На внешней стороне столовой на всю длину прибита пулеметная лента, рассчитанная на сто восемьдесят патронов, в которую каждый день вставляется по одному патрону. В последний день командировки эта лента будет выстрелена по очереди всеми бойцами.
Вставка патрона в ленту – это особый ритуал, соблюдаемый очень строго. Каждое утро один из милиционеров заходит в оружейный погреб, выносит и торжественно вкладывает патрон в металлическую ленту. Так что столовая – это не просто так называемая «столовая». Это, можно сказать, очаг культурной жизни отряда и его лицо. Причем каждый отряд по-своему гордится своей столовой.
Если у бойца есть привычка заглядывать в зеркало, то, увидев какие-то изъяны в усах там или бороде, прическе или, наоборот, в бритой башке, он обязательно этот видимый недостаток устранит. Так и столовая – общее зеркало отряда.
После принятия пищи каждый самостоятельно за собой приберет, помоет свою посуду, аккуратненько поставит на полку, отойдет на метр-полтора. Склонив голову набок и скрестив руки на груди, полюбуется сквозь прищур натюрмортом, потрет задумчиво оттопыренную челюсть мозолистой дланью, вернется, поправит кончиками пальцев вилку там или ложку и только после этого угомонится.

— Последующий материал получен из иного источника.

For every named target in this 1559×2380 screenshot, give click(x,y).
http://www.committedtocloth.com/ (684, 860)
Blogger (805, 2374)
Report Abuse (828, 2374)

Итак, пришли дорогие гости – псковские десантники. Выпита первая – «за нас, за вас и за спецназ!», вторая – «за содружество родов войск». Третья, не чокаясь, за погибших товарищей. За анекдот, за просто так, за разбор сегодняшних событий и т. д. и т. п. И потекли разговоры.
И вот рассказывает взводный командир десантников Вася, гвардии старший лейтенант, плотненький такой мужичок лет за тридцать, о том, что было у них сегодня:
– Вот встаю я сегодня утром, бреюсь так не спеша, все равно еще три месяца впереди, куда спешить-то? Культурно так бреюсь. Зерцало у меня в руках. Морда, значится, в мыле, и я бреюсь. Зеркальце нежненько так держу. Постоянно со мной ездит. Привык уже к нему. Вот уже почти до половины побрился, а зеркало у меня в руке возьми и тресни, тоже наполовину. Рассыпалось. Ну и сразу нехорошо так стало. Сами знаете, что про зеркала рассказывают – всяка-разна. А до этого сон плохой снился. Ну, весь день сам не свой хожу. Плохой знак, думаю. Своих сегодня на операцию не повел. Что-то, думаю, должно быть-случиться. Даже устал от напряжения. И тут к вечеру между нами ПТУРС долбанул, я и кричу: «По окопам!» Сам в окоп е…ся. Секунд через двадцать палатку нашу ка-ак п…т. Аж железные кровати повылетали. Ну, думаю – нет моих солдатиков. И так х…во было, так еще больше пох…ло. Вроде бы жарко, а в животе холодно стало. Как говорится – желудок в ж…у упал. Выглядываю аккуратненько – кругом кто-то с кем-то воюет. Тут мой контрабас[16] Федотов нарисовался. В трусах и майке. В руке подствольник[17] без автомата. Ну, говорю, Федотов, п…ц нам, не отпишемся мамам. Да нет, говорит, все на месте, я, говорит, проверил уже, все двадцать. А каким мамам-то? Твоим, говорю, е… твою, мамам-то. Почему не по форме? За тебя что, Пушкин должен автомат таскать? Ну, построил я его по полной программе, да как-то легче стало. И впрямь, все двадцать успели в окопы сигануть.
Война кончилась!
Эх, война, что ты сделала, подлая?
В двадцатипятиместной палатке отряда каждый омоновец создавал уют на своем месте по-своему, на свой вкус. Если у кого железная кровать находилась у стены, то навешивали какие-нибудь линялые цветастые коврики или покрывала, раздобытые на месте или оставленные от прошлых смен. Возле кроватей старались тоже что-нибудь постелить под ноги. Сколачивали полки, вместо тумбочек употреблялись фанерные или деревянные ящики, накрытые какой-нибудь тряпочкой, бывали и просто тяжелые широкие чурки. Когда к кому-нибудь приходили гости из соседних подразделений, на тумбочках-столиках возникали обрезанные по горлышко пластмассовые баночки от витаминов, заменявшие рюмочки и букетик полевых цветов в обрезанной по краю пивной банке. Ну и, соответственно, различные закуси с добровольными помощниками: «А не угодно ли салфэтку?»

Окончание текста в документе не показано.